<<<<

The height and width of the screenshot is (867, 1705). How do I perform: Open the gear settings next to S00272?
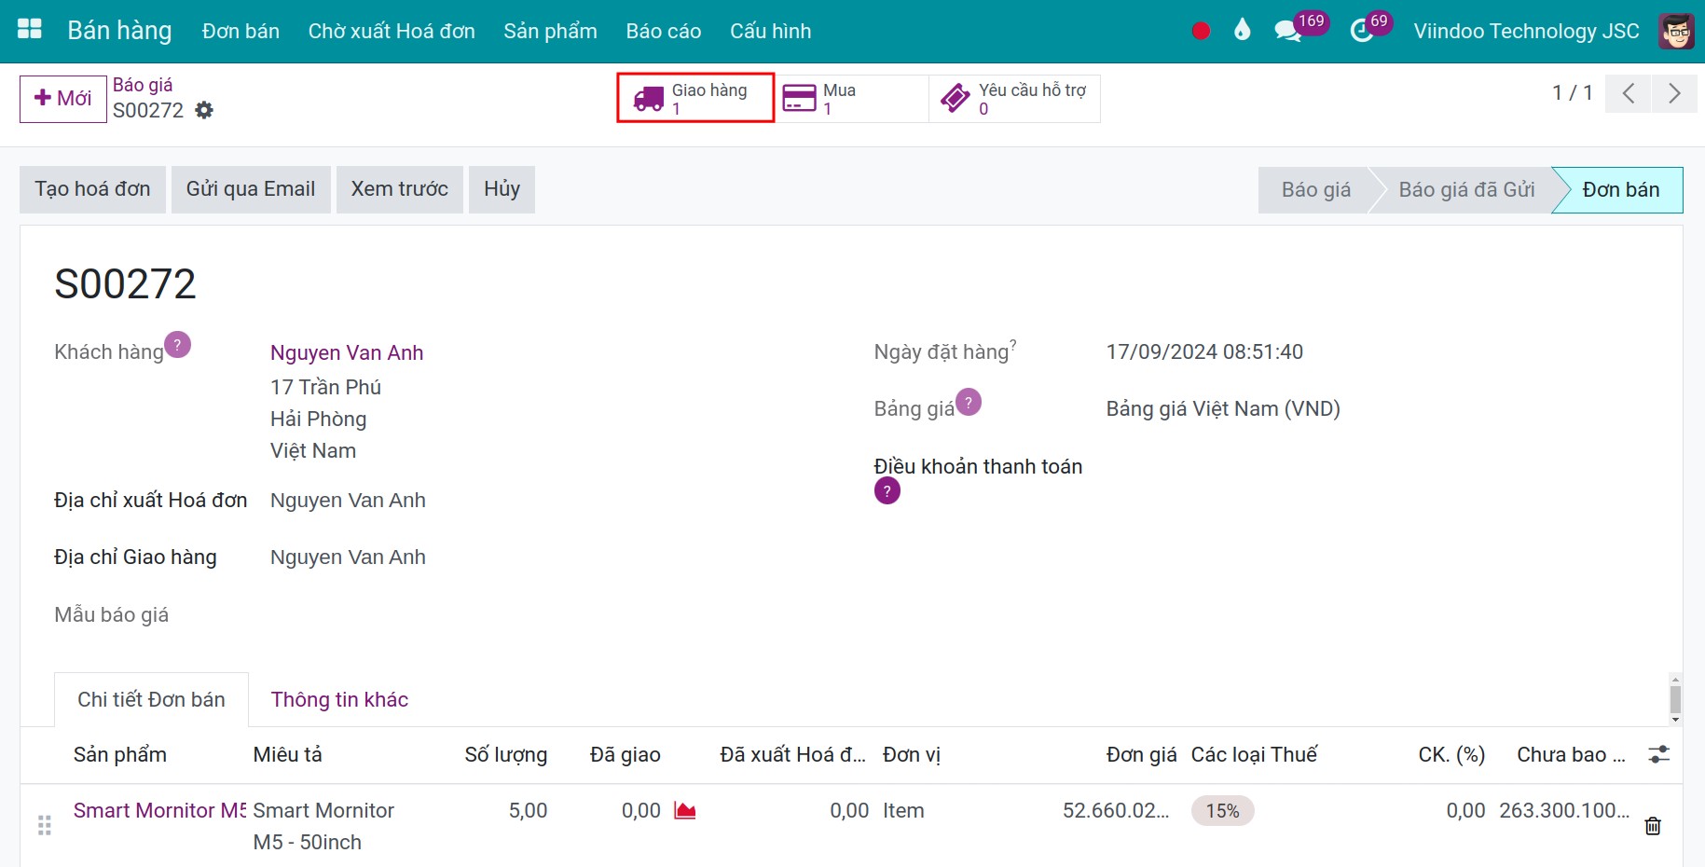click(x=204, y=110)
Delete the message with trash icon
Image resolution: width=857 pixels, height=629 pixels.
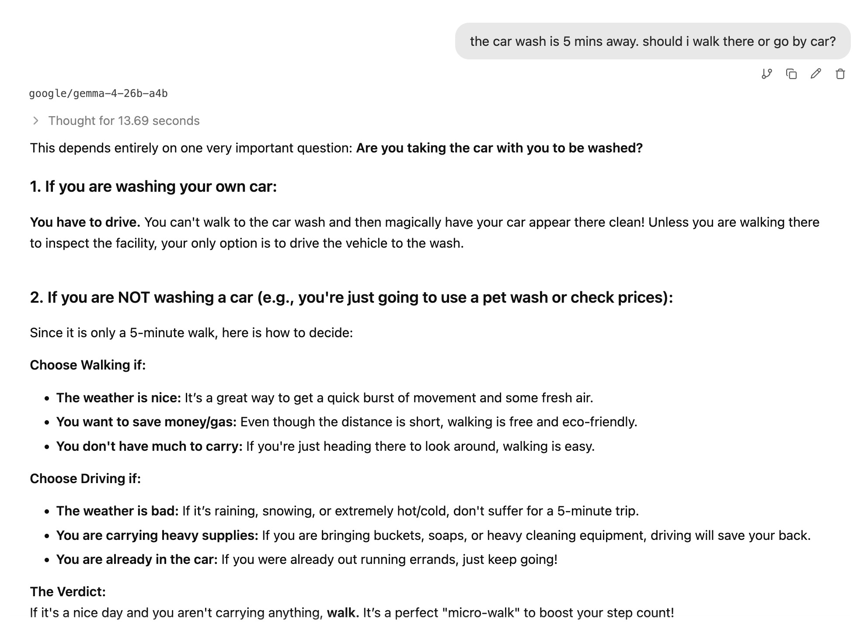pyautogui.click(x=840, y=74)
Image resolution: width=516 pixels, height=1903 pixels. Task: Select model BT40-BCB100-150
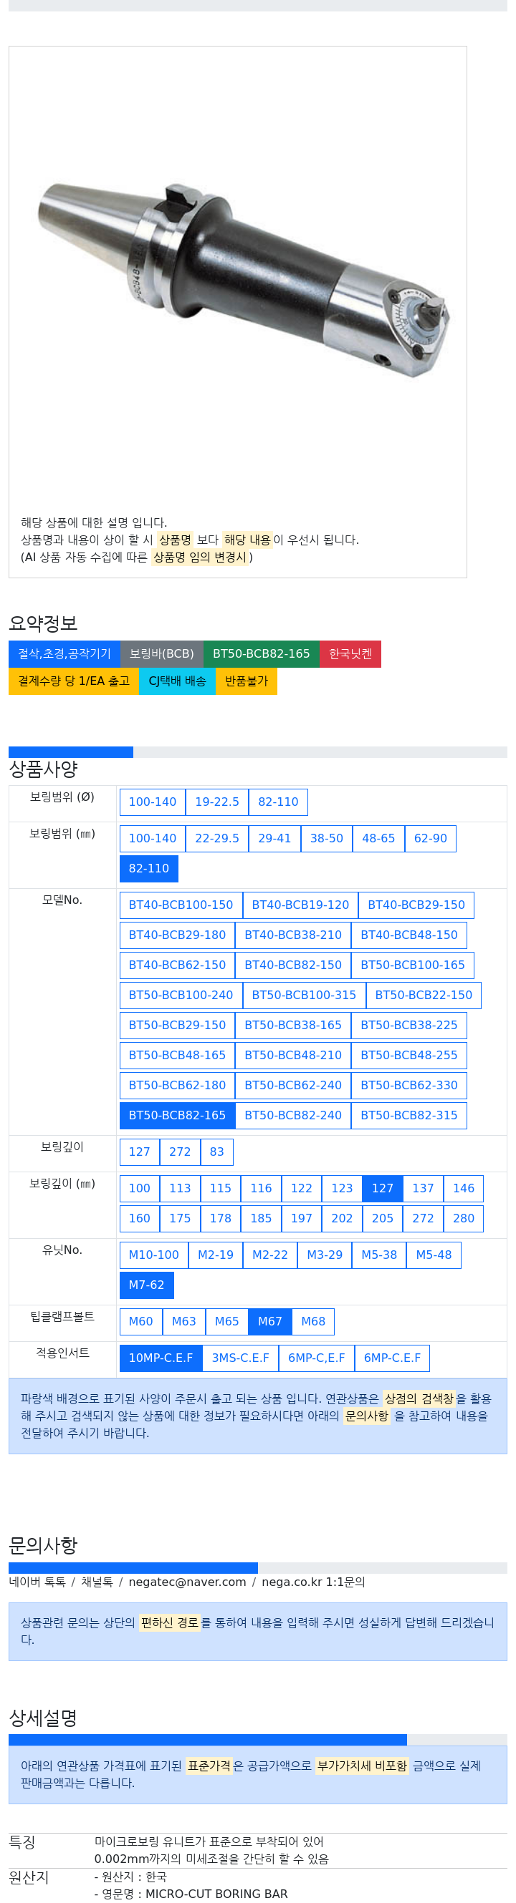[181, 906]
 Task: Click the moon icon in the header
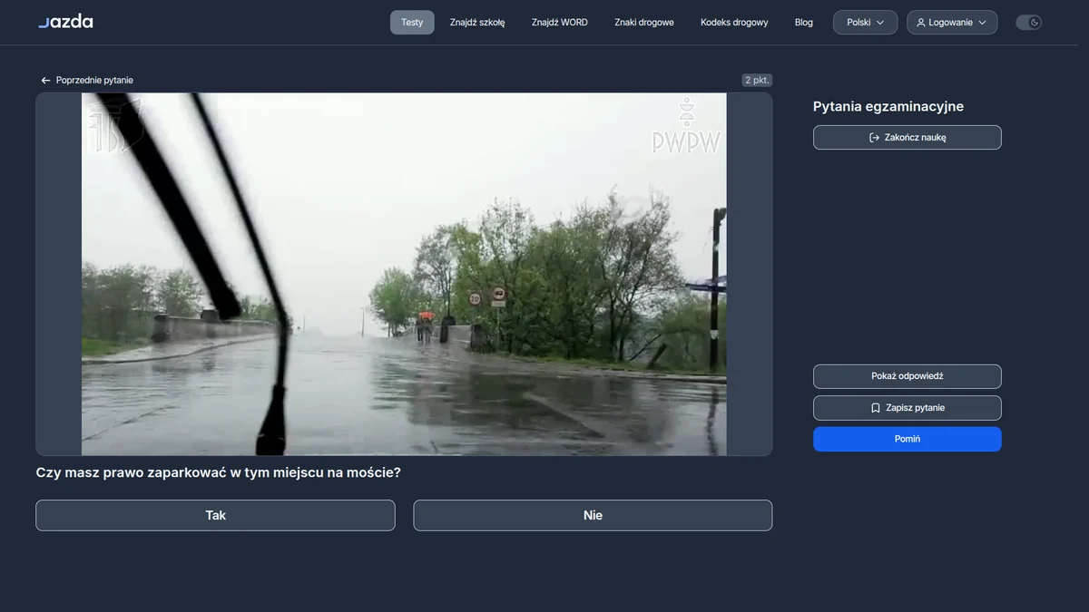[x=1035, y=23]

>>>>
<<<<

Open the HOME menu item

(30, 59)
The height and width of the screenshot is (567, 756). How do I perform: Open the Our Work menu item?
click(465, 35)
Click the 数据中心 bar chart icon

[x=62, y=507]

>>>>

YOUR TASK:
Reproduce the data from the line containing "Open the HOME menu item" through the line containing "[x=62, y=507]", including both of those lines.

TASK RESULT:
Open the HOME menu item

(30, 59)
The height and width of the screenshot is (567, 756). How do I perform: Open the Our Work menu item?
click(465, 35)
Click the 数据中心 bar chart icon

[x=62, y=507]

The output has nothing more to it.